* Passage provided *
☆ ☆ ☆

The Hughes family is also looking forward to the anticipated fertility improvement through the genetic redirection.  

“If genetics can deliver an additional five percent of calves on the ground, we would obviously be very happy,” he said. “Anything more than that and we would be over the moon, but 5pc more calves can make an enormous impact across an extensive breeding operation.”

To put that multiplier effect into some context, Georgina Pastoral’s 17,000sq km of southern Barkly region country last year branded about 27,000 calves. Even an additional 5pc on top of that would account for an additional 1350 weaners.

The Hughes’s have not yet decided how far the UltraBlack genetic imprint will be implanted into the Lake Nash breeding herd, but first cross heifers will certainly be used as breeder replacements.

“We’re not sure whether we will reach the purebred UltraBlack stage. We’ll make those sort of decisions when we get there,” Mr Hughes said.

☆ ☆ ☆

* Material supplied *
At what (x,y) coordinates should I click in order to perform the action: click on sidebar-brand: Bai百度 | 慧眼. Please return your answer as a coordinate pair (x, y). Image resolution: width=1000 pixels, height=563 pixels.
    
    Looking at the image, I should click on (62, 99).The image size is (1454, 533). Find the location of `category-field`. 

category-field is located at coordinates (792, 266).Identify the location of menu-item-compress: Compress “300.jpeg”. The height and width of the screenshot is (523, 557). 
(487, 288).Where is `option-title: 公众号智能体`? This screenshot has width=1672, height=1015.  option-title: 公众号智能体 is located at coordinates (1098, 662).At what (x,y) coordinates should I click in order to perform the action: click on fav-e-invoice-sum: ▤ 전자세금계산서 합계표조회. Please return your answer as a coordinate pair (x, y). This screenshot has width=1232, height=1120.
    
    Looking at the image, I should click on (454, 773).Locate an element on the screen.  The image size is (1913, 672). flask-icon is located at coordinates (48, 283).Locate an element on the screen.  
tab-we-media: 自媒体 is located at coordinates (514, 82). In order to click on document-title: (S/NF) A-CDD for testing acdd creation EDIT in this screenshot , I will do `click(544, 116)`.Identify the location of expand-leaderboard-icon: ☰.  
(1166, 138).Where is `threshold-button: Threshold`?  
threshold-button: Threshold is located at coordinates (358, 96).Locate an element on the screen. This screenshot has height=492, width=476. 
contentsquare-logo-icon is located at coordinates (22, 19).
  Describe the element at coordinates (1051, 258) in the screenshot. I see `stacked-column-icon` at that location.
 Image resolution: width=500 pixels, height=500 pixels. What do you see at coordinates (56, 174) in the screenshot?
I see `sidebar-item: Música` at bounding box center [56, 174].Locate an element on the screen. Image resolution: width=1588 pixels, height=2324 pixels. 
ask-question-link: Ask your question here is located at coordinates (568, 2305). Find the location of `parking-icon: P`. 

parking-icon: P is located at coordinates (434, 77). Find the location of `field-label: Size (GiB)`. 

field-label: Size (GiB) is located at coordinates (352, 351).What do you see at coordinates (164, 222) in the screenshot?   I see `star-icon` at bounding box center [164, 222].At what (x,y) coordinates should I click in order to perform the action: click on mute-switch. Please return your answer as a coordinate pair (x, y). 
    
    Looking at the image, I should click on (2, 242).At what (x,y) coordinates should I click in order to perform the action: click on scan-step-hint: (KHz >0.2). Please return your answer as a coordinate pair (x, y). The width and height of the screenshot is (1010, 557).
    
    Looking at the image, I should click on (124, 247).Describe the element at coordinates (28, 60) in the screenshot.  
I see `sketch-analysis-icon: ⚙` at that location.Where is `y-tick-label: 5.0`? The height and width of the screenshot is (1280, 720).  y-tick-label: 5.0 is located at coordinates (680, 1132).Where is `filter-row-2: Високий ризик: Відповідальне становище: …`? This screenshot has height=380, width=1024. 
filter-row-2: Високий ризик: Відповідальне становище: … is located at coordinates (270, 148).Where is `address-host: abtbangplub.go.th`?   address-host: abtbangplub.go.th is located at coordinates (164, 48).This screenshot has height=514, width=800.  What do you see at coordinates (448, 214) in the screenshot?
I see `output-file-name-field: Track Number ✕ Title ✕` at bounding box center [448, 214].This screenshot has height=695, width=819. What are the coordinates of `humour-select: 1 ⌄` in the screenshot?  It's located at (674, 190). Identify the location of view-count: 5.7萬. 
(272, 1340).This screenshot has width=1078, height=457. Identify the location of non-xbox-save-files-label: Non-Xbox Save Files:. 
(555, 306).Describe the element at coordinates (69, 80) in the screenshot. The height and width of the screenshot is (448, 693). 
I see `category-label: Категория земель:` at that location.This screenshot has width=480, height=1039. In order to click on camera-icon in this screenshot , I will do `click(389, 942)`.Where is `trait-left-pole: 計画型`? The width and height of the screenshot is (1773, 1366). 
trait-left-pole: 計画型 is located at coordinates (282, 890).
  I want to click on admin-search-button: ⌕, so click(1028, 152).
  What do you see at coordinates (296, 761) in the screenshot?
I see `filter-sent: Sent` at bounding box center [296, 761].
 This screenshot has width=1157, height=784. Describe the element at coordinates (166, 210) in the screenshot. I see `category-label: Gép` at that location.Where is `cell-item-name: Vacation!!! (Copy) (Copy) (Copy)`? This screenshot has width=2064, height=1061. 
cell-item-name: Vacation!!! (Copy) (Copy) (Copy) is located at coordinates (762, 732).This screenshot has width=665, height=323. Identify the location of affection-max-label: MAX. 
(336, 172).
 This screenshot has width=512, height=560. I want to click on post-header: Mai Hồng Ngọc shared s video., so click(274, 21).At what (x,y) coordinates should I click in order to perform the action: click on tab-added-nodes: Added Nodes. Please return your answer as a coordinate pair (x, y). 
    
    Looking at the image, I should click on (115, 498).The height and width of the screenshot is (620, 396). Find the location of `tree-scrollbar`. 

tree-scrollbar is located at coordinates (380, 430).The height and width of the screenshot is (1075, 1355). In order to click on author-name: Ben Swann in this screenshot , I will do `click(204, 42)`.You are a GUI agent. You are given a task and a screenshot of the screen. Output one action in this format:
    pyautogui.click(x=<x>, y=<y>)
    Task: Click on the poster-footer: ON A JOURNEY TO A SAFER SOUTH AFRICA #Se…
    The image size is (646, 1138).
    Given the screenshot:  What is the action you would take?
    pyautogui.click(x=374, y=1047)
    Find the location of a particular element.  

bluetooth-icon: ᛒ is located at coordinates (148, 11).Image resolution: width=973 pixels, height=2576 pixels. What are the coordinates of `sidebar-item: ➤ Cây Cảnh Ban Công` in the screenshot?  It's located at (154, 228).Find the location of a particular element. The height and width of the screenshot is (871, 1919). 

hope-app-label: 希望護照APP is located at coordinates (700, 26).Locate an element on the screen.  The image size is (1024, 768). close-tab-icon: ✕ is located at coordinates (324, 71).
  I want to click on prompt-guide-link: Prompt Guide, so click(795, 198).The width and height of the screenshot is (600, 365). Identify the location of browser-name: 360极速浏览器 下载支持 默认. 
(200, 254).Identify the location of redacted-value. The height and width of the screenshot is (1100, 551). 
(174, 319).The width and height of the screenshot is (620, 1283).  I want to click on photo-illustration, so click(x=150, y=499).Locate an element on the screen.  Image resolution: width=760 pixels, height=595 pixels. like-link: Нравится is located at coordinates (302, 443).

☆ ☆ ☆

* Task objective *
Carry on the text about the Lake Nash breeding herd from its final sentence. The rows are separate material and have no connection to the text about the Lake Nash breeding herd.

* Response area *
The first of the calves from the first wave of UltraBlack herd bulls will not be branded until early 2013, after hitting the ground in coming months. That suggests the first round of feeder steers entering the feedyard at Grassdale some time after March 2014, at which time their feedlot and carcase performance will be closely scrutinised.


Breeding high-performance herd bulls on a massive scale

Charged with the responsibility of generating the herd bull requirements for the Lake Nash/Georgina genetics project is Nindooinbah, Australia’s largest artificial breeding centre located near Beaudesert in southeast Queensland.

Nindooinbah produces a range of genotypes including Angus, Brangus and UltraBlacks, using a modern, purpose-built, technically advanced breeding facility delivering large multiples of embryo and AI calves. All are based on elite, heavily-measured genetics.

Since the facility was established in 2006, it has produced more than 10,000 calves through ET and AI programs.

A conception rate over the 26 ET programs to date is above 59pc, and continues to rise. Last year, 1141 embryos were transferred with an average conception rate of 70.25pc.

To put the logistics behind the Nindooinbah breeding programs into some perspective, there were more than 75,000 cattle movements through the facility’s yards last year, and 45,000 cattle movements between paddocks.

For the 2011 year, the facility recorded some 1400 embryo transfers, and used more than 2500 straws of semen.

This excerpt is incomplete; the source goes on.